12. The apparatus of claim 1 1 , wherein the control message includes an

acknowledgement (ACK) for a prior grant-less uplink NOMA transmission by the UE device.

13. The apparatus of claim 1 1 , wherein the control message includes loading and/or interference information of the base station.

14. The apparatus of any one of claims 1 1 -13, wherein the control message includes reallocated uplink resources for the UE device.

15. The apparatus of claim 1 1 , wherein the control message includes granted uplink time and frequency resources.

16. One or more computer-readable media having instructions that, when executed, cause a base station to:

determine loading and interference conditions;

generate a control message based on the determined loading and interference conditions, wherein the control message mitigates loading and interference at the base station for grant-less uplink transmissions by one or more UE devices;

transmit the control message within a protocol data unit (PDU); and

receive the uplink transmission in compliance with the transmitted control message.

17. The computer-readable media of claim 16 wherein the PDU is transmitted within a physical downlink control channel (PDCCH) or a physical downlink shared channel (PDSCH).

18. The computer-readable media of any one of claims 16-17 comprising one or more computer-readable media having instructions that, when executed, further cause the base station to:

reallocate resource for uplink transmissions based on the determined loading conditions and identify the reallocated resources within the control message.

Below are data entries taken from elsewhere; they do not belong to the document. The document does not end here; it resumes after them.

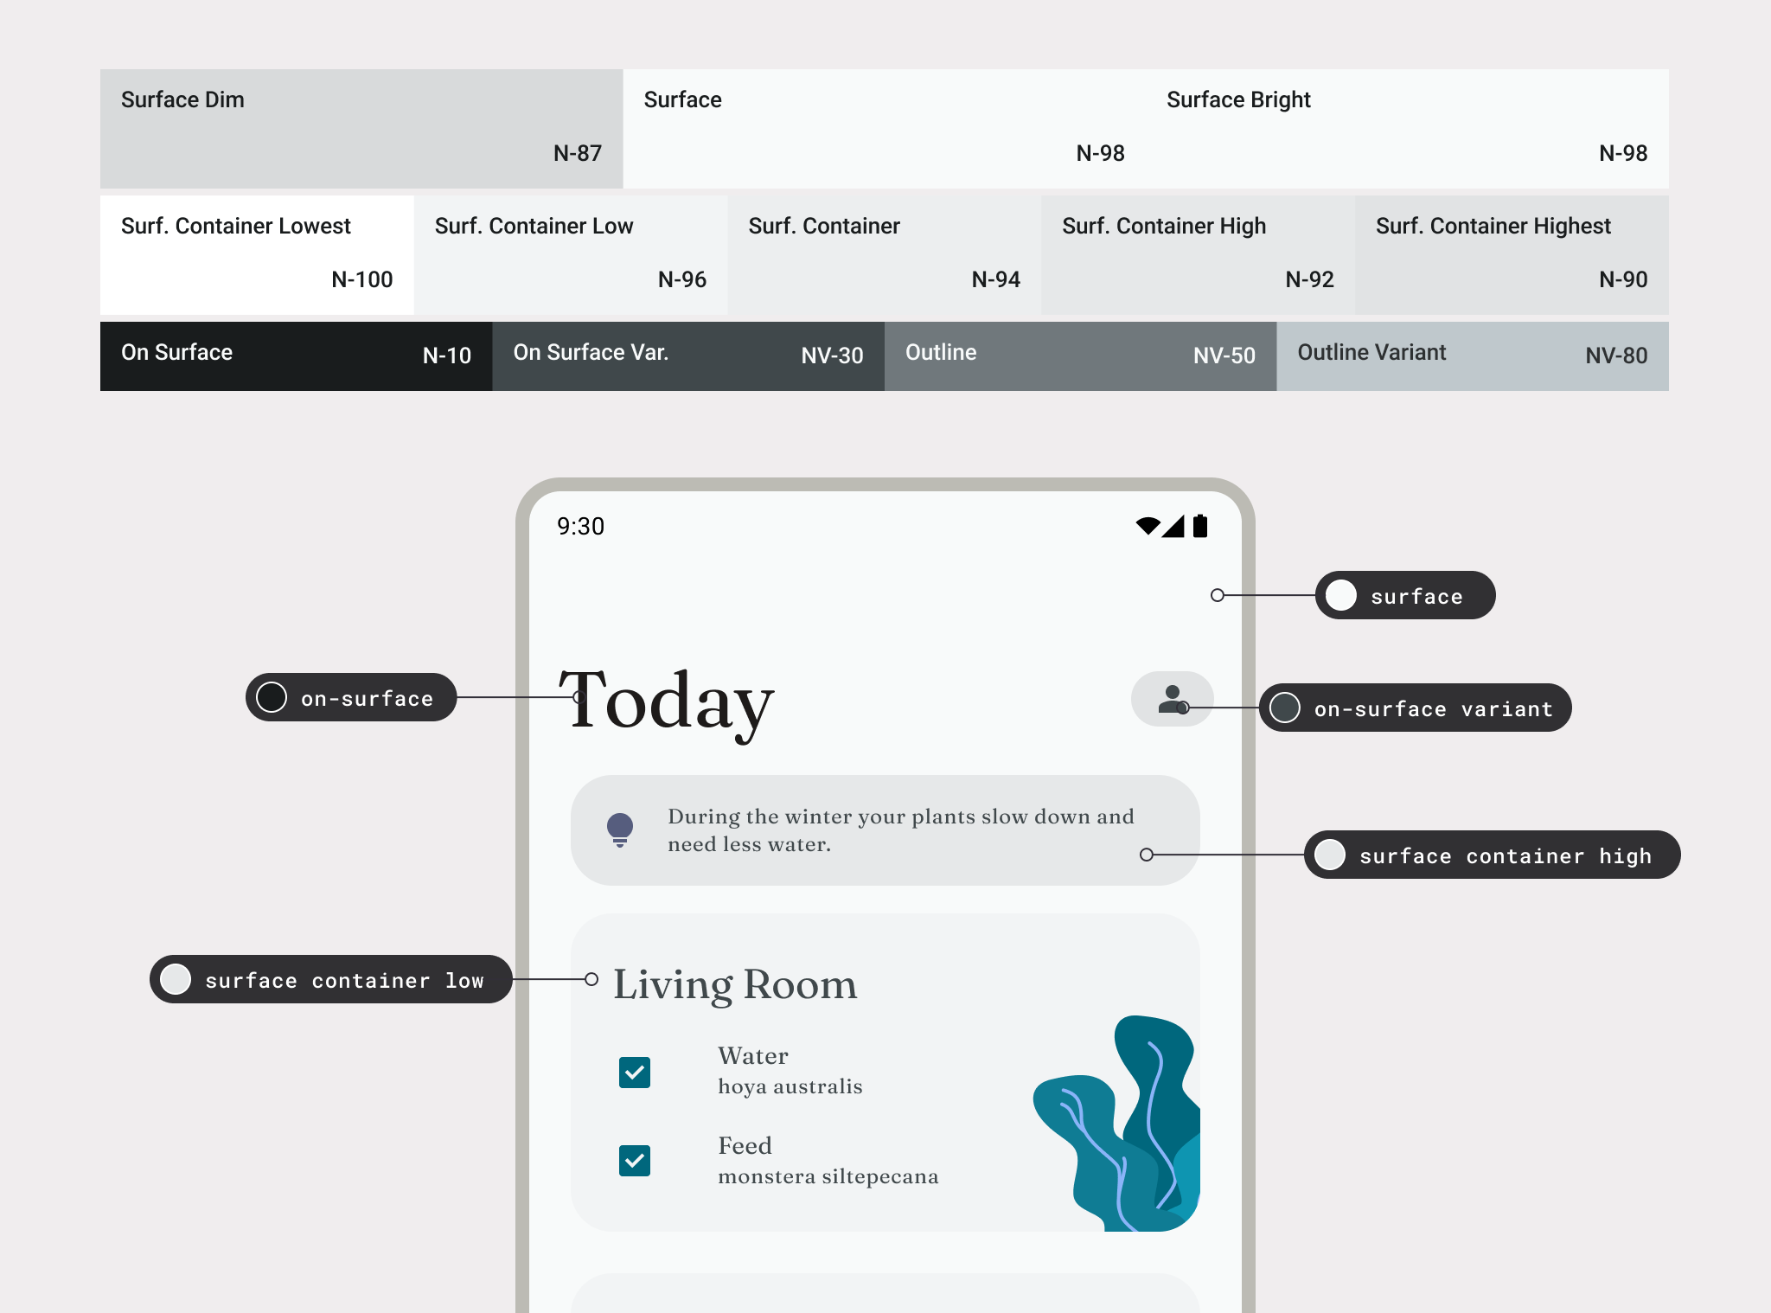Viewport: 1771px width, 1313px height.
Task: Toggle the Feed monstera siltepecana checkbox
Action: 634,1158
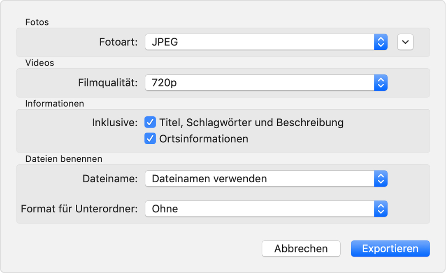Viewport: 446px width, 273px height.
Task: Click the blue arrows of the Dateiname popup
Action: coord(381,179)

19. The computer-readable media of any one of claims 16-17, wherein the uplink transmission is grant-less.

20. The computer-readable media any one of claims 16-17, wherein the uplink transmission is grant based and uses time and frequency resources as scheduled by the base station.

21 . An apparatus for a user equipment (UE) device comprising:

a means to receive a downlink transmission from a base station;

a means to obtain a control message from the downlink transmission, where the control message includes loading and interference conditions for the base station; and a means to determine uplink time and frequency resources for an uplink transmission that mitigates loading and/or interference degradation for the uplink transmission based on the loading and interference conditions.

22. The apparatus of claim 21 , further comprising a means to transmit the uplink transmission using the determined uplink time and frequency resources.

23. The apparatus of any one of claims 21 -22, wherein the uplink transmission is a non-orthogonal multiple access (NOMA) transmission.